There is a growing attempt to paint Wendy Davis as the victim of a double standard, in which a woman is treated more harshly than conservative men as to family failings and career ambition.

Kirsten Powers articulated that view in her post at The Daily Beast, The Right Subjects Wendy Davis to Litmus Tests No Male Would Ever Face (interestingly, the title shows up in search engines as “Wendy Davis the Piñata Parent,” not sure if that was the original title):

It seems that Wendy Davis needs to learn her place….

It’s fair to criticize Davis for her misleading bio that implied she had been a single mother during law school. Instead, a misogynistic mob is determined to punish her for her parenting choices….

Where were the headlines claiming the unfitness of male Republican candidates who ditched wives with whom they had children (think Newt Gingrich and Rudy Giuliani)? Or are we to understand that conservatives believe that cheating on a spouse and getting divorced is not relevant, but giving your husband full custody of a child is?

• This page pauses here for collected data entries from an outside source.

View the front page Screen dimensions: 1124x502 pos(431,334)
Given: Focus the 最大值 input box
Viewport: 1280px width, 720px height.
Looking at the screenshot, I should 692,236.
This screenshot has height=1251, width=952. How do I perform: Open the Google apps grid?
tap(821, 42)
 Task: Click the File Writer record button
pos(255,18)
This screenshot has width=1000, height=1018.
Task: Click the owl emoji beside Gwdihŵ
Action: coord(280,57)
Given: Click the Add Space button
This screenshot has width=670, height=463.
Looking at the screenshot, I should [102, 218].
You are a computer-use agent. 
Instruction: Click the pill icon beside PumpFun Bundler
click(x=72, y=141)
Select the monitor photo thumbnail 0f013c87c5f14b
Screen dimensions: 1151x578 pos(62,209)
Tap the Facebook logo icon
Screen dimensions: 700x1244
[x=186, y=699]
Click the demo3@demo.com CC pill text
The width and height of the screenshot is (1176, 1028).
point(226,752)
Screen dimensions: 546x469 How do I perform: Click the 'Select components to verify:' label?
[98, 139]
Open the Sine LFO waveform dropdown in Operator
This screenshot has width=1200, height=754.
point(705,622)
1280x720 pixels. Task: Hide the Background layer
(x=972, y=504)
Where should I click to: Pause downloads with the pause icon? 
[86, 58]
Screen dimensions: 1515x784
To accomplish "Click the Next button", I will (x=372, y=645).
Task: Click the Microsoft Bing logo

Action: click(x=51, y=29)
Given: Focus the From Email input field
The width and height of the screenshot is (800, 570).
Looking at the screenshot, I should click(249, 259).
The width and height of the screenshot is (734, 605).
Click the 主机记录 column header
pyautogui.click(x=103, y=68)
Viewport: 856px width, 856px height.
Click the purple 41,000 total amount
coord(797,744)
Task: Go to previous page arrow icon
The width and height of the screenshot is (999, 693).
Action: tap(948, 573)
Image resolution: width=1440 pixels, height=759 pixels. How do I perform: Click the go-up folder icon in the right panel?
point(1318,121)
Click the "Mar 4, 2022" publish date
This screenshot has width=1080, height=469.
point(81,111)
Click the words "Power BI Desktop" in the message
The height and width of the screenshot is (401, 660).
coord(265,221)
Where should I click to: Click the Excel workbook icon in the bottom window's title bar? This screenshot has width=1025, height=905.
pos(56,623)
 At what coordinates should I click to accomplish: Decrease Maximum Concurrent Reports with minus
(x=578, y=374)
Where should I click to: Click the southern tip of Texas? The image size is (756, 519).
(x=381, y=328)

Similarly, Politico Magazine has a lead article playing up the “Wendy as victim of sexism” defense.  In The Most Judged Woman in America, the sub-title tells the story:

Wendy Davis did make a mistake. She thought that we were ready for a single mother.

Just Google “Wendy Davis Sexism” and you will see that these two examples above are not exceptions, they are part of a pattern of defending Davis.

There is no double standard. Both Newt Gingrich and John McCain were seriously attacked because of their treatment of first wives and kids, as I shared with Powers in a Twitter exchange:

Every case is different, and the world of politics rarely is entirely consistent.

But if anything, Davis has been treated the way we would expect a man to be treated if it were discovered that his entire political narrative was exaggerated if not fabricated. The reasons her treatment of her husband and children matters is that it always matters, and that she made her parenting a critical part of her political narrative.

It was the level of departure from her children here that makes the difference here, not that Davis is a woman.

As pointed out the other day, Davis is viewed more harshly than politicians-mothers like Debbie Wasserman-Schultz who are away from their children for work a lot because “Americans will forgive a lot in a politician. But a woman who leaves her kids is just beyond the pale.”

Given that the divorce papers alleged adultery, if anything Davis has received easier treatment — so far — than similarly situated conservative male politicians.

The attempt to give Davis a pass because she is a woman is an attempt to set a double standard, an easier one for her.